(Dataset entries)

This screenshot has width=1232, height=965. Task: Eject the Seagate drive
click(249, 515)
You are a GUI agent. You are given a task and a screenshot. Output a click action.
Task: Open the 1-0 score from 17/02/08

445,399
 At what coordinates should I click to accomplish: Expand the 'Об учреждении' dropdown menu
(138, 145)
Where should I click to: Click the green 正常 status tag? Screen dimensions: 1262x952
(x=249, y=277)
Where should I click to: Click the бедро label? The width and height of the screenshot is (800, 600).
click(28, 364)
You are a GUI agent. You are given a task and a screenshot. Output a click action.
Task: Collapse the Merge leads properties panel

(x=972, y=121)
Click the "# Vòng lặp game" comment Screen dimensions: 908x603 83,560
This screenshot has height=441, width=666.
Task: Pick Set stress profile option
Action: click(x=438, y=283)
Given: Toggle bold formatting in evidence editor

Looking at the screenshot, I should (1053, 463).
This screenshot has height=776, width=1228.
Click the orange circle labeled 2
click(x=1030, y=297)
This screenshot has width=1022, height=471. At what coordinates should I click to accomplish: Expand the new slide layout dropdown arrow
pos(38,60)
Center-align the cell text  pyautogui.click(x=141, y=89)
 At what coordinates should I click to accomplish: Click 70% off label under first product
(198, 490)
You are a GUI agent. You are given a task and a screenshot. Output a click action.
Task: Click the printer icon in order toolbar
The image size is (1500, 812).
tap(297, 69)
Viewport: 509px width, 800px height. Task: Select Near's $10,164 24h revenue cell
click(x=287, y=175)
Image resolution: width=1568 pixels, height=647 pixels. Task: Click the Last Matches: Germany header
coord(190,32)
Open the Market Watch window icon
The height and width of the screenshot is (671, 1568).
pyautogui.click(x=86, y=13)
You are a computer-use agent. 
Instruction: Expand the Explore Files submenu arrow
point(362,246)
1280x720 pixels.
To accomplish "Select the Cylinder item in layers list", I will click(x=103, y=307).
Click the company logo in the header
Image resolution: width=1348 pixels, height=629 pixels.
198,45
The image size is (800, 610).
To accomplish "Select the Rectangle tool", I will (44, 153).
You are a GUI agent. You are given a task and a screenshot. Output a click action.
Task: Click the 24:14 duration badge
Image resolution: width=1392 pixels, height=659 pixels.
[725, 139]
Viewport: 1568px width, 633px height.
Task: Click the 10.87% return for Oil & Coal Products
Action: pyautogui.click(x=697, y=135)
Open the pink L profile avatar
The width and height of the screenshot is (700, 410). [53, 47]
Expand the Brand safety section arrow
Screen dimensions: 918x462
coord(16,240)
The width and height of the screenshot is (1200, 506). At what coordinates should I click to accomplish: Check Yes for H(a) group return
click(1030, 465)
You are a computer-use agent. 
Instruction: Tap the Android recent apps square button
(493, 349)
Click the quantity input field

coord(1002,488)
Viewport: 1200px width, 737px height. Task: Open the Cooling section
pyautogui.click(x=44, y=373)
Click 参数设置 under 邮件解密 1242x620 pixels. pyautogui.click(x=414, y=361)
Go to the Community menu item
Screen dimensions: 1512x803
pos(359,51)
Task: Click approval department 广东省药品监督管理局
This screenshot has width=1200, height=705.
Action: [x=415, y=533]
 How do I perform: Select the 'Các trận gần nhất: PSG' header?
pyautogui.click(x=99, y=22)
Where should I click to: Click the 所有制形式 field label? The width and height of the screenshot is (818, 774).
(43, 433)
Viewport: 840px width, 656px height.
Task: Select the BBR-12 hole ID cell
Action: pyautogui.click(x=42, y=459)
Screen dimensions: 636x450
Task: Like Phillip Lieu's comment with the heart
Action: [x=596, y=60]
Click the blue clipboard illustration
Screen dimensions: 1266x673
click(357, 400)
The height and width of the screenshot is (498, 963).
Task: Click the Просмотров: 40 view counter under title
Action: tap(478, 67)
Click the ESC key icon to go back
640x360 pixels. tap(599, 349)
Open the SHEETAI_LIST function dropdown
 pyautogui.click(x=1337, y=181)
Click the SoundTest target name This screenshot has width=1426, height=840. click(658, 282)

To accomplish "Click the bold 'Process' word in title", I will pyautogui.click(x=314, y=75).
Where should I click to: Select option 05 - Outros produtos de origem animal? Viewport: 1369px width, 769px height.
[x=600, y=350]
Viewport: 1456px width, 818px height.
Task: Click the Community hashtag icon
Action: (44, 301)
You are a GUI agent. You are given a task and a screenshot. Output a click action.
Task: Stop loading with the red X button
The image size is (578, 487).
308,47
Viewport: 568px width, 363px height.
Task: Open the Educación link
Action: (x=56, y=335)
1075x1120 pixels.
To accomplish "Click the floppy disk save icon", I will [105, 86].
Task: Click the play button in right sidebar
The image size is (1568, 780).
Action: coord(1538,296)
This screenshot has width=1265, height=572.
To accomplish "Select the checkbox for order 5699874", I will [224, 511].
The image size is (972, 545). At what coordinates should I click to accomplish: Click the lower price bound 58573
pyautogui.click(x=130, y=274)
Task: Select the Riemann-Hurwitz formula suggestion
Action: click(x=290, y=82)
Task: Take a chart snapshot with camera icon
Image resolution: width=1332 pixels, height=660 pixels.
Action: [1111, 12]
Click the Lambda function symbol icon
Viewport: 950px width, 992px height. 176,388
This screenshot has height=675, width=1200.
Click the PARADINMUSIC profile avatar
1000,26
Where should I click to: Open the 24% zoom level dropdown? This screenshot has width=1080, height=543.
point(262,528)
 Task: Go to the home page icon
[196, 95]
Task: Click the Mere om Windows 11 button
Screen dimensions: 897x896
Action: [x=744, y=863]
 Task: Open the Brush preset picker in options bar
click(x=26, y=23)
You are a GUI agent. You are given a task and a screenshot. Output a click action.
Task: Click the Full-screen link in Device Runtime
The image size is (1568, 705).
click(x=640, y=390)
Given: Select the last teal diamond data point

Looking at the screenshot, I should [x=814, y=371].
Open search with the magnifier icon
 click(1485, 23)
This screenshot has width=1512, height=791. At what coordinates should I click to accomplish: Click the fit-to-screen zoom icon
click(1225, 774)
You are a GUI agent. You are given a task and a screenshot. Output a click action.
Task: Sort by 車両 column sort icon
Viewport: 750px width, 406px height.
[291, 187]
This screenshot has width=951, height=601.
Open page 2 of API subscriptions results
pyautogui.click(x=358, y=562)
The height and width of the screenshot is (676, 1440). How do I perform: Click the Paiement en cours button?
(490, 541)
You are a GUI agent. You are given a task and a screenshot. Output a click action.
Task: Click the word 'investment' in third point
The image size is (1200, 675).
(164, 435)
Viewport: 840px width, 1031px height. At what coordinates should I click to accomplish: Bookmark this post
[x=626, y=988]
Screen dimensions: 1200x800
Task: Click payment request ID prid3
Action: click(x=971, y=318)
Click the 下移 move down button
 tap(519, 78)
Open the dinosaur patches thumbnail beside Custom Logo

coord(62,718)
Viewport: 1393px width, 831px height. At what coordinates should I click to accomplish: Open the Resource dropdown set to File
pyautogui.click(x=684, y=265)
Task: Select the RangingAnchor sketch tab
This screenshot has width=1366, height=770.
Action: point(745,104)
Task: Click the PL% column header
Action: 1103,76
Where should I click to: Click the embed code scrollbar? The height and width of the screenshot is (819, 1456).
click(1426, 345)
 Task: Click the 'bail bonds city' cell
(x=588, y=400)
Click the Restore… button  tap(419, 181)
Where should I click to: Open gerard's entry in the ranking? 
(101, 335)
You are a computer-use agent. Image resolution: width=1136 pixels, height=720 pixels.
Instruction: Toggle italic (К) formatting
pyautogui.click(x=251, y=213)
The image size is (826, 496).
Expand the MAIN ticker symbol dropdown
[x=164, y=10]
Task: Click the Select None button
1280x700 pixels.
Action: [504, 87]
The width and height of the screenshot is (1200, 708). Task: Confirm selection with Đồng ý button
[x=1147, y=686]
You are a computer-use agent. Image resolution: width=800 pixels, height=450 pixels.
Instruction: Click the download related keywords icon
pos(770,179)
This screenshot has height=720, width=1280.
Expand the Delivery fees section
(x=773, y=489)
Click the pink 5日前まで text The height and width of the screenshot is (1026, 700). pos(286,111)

ASSIGNED TASK
Return every line from the records above that holds the word "text".

WRITTEN SOLUTION
Center-align the cell text  pyautogui.click(x=141, y=89)
Click the pink 5日前まで text The height and width of the screenshot is (1026, 700). pos(286,111)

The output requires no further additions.